Na prática, isso significa que o Brasil está mais pobre. Exemplo disso é que, em dólar, o PIB per capita do País caiu 47% nos últimos 12 anos, diz Silveira. “Hoje, vivemos uma situação em que há um contingente enorme de jovens que não trabalham nem estudam e outra classe de trabalhadores que perderam o emprego, não conseguem se recolocar e não são reaproveitados.”
Marcelo Neri destaca que tudo piorou para os mais pobres. A inflação está mais alta, o que corrói a renda, e o desemprego está elevado e duradouro. Nesse cenário, os juros estão subindo para conter a alta de preços e podem afetar investimentos, atrasando a recuperação mais rápida do mercado de trabalho.
Apesar da melhora verificada nos indicadores de desemprego nos últimos meses, a desigualdade no emprego aumentou. Segundo Lucas Assis, da Tendências, a qualidade das vagas é pior e o número de subocupados, maior. Esse grupo de trabalhadores são aqueles que têm jornada inferior a 40 horas semanais, mas gostariam de trabalhar mais tempo e estão disponíveis.
“As condições se deterioraram. Quem consegue emprego, consegue com remuneração mais baixa comparado ao passado, o que explica a renda na mínima história.” Na avaliação dele, é preciso criar uma agenda urgente para a recuperação do emprego, sobretudo entre os mais jovens. “Políticas de treinamento e qualificação serão necessárias para reinserir essas pessoas ao mercado de trabalho.”

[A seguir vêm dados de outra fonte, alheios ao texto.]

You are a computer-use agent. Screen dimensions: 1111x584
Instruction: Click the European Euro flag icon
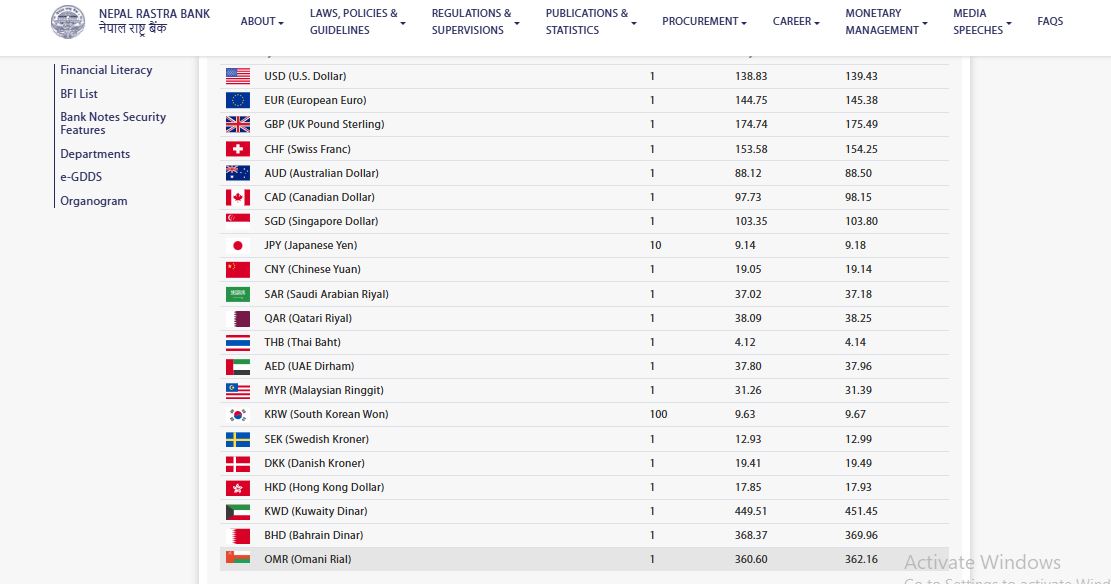click(238, 100)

Administradora de empresa vive de bicos há dois anos
Formada em administração de empresas e engenharia de produção, Marilisa Salvi, de 57 anos, está desempregada há dois anos, apesar de procurar incansavelmente por uma oportunidade. Sem chances no mercado, ela foi obrigada a mudar para a casa da irmã para reduzir as despesas. Hoje, vive de bicos. “Ajudo no salão de beleza, faço artesanato e agora estou apostando na abertura de uma loja online para a venda de roupas”, conta Marilisa.
As informações são do jornal O Estado de S. Paulo.